Blocks aren’t limited to Google, either: Friendfeed, Twitter, Facebook and many other sites are blocked too. And blocks may not be merely motivated by issues relating to free speech; I don’t know, they may also be intended to push local internet companies over foreign ones. Every day that YouTube is blocked due to this digital trade barrier, local video sites are in advantage to gain more market share than they might in equal competition.

Now why would a cyber attack against a company make that company reevaluate its relationship with a government or its role in a country? One possible explanation could be that Google suspects the Chinese government to be somehow involved in the attacks. If so, and that is just speculation, then Google might find it even more difficult to continue to work together with the same authorities when it comes to accepting censorship lists for their Chinese search results (lists which include human rights watch organizations, too). If that is one of the reason for Google’s reevaluation, it remains unspoken in Google’s blog post. When CNBC asked Google’s David Drummond in an interview, “Can you verify... that the cyber attacks were government based?”, David answered: “I want to be very careful here and be very clear. We’re not saying, one way or the other, whether these attacks were state-sponsored or done with any approval of the state. We can’t speculate on that at this point. What we do know is that they were highly organized, and we believe that the attacker came from China, and we know that political dissidents and people interested in human rights in China were clearly targeted here.”

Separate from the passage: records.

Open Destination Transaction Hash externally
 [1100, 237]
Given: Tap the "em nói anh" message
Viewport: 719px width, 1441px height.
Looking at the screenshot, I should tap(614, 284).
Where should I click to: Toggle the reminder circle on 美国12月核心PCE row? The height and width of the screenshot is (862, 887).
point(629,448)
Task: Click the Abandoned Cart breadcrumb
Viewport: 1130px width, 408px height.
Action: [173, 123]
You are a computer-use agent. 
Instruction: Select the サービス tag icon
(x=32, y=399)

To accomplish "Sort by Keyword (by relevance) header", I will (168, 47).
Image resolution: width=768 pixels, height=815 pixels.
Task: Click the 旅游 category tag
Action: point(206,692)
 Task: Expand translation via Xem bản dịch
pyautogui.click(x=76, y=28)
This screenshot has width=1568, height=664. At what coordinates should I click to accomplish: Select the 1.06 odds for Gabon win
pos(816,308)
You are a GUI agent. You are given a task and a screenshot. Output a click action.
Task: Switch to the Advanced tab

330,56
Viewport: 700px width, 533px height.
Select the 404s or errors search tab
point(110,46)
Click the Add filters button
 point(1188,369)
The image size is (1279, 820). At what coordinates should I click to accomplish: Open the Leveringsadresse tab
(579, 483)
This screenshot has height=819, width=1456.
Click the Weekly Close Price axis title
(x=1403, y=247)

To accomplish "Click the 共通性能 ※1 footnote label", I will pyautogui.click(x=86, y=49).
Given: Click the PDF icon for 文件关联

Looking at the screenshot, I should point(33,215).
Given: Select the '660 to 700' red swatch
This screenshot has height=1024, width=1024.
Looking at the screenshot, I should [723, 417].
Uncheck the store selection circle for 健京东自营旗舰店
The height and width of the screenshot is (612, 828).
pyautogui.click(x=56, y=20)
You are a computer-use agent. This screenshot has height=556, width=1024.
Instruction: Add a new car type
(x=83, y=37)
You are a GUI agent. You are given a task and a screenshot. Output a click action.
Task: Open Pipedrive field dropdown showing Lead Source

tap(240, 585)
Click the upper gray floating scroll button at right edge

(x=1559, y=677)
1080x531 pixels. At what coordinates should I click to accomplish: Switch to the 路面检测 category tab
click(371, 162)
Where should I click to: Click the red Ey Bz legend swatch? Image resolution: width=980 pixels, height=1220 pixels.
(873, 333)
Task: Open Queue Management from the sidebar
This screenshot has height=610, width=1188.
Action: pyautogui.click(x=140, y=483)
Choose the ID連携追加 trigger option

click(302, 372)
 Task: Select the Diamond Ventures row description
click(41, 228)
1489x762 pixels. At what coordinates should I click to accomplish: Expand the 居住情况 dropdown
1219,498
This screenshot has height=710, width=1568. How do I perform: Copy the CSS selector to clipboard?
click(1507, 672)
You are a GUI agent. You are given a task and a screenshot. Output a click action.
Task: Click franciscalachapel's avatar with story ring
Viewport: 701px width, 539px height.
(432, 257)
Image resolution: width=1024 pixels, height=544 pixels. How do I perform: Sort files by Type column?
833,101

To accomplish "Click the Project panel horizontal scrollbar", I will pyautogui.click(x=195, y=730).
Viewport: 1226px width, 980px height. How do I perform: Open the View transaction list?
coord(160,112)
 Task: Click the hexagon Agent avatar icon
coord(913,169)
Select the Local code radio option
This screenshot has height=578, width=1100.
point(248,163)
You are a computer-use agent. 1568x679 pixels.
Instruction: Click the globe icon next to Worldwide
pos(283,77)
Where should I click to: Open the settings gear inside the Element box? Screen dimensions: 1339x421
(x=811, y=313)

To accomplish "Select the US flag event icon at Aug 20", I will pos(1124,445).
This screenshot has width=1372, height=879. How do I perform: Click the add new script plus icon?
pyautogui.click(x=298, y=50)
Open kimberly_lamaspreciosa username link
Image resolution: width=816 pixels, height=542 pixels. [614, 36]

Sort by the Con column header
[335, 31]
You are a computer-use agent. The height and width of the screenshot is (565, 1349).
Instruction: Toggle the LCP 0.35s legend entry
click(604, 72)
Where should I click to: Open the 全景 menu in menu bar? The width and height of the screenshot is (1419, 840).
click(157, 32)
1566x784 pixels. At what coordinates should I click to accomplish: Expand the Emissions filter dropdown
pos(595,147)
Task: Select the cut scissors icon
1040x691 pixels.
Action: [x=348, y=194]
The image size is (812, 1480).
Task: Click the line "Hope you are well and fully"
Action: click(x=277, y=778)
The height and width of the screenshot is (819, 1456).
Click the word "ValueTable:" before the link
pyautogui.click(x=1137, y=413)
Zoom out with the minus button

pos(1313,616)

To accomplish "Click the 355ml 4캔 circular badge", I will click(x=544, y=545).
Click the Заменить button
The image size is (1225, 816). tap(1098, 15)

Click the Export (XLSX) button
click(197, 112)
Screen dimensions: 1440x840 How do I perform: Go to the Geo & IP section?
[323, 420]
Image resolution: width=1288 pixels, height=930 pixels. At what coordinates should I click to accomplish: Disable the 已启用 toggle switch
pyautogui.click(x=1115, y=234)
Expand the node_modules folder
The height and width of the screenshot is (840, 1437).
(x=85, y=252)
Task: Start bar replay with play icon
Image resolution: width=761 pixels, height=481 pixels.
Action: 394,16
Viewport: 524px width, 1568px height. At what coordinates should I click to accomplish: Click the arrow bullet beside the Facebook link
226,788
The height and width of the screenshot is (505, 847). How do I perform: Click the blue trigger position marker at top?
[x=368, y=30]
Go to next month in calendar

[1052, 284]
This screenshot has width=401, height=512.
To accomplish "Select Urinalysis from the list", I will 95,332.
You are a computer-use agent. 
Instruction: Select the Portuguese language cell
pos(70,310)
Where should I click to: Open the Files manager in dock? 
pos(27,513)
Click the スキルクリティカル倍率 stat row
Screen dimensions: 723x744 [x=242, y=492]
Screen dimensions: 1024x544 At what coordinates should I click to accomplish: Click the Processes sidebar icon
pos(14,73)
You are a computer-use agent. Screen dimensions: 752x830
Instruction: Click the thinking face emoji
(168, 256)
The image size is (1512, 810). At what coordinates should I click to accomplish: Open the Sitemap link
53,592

As another speculative reason, Google now fighting for an uncensored Google.cn could have been part of the original plan, too: first, get into the market and find a relevant amount of users; second, potentially use that user base leverage for discussions about free speech issues.

Besides the attacks against Gmail users, I wonder how the mentioned intellectual property theft weighs in on these issues. Does Google now feel it is very risky for them to have offices in China – as they could be infiltrated – influencing how they look at the whole situation? Some users at Reddit, in the meantime, think that Google made a self-interested business decision, while others congratulate them on their move and say it was based on moral principles.

Now, Google in their blog post emphasizes their latest strategy reevaluation came from the US, not from Chinese employees. An anonymous source “knowledgeable about the issue” told Wired’s Threat Level in relation to Google’s Chinese employees that Google is “really concerned about their safety and feels that there is a very real possibility that they will be interrogated ... They have been [interrogated] numerous times before, and this time they could be arrested and imprisoned.” Wired also mentions that their source told them that other companies who were under attack wanted to keep the issue secret. “They made a specific decision not to go public”, the source told Wired, but the source indicated that “Google felt it was important to alert the people who are potentially affected by the attack – the activist community.”

In other news, with perhaps a relation, Google has announced they’re now making Gmail use https by default (previously, you had to opt-in to this setting).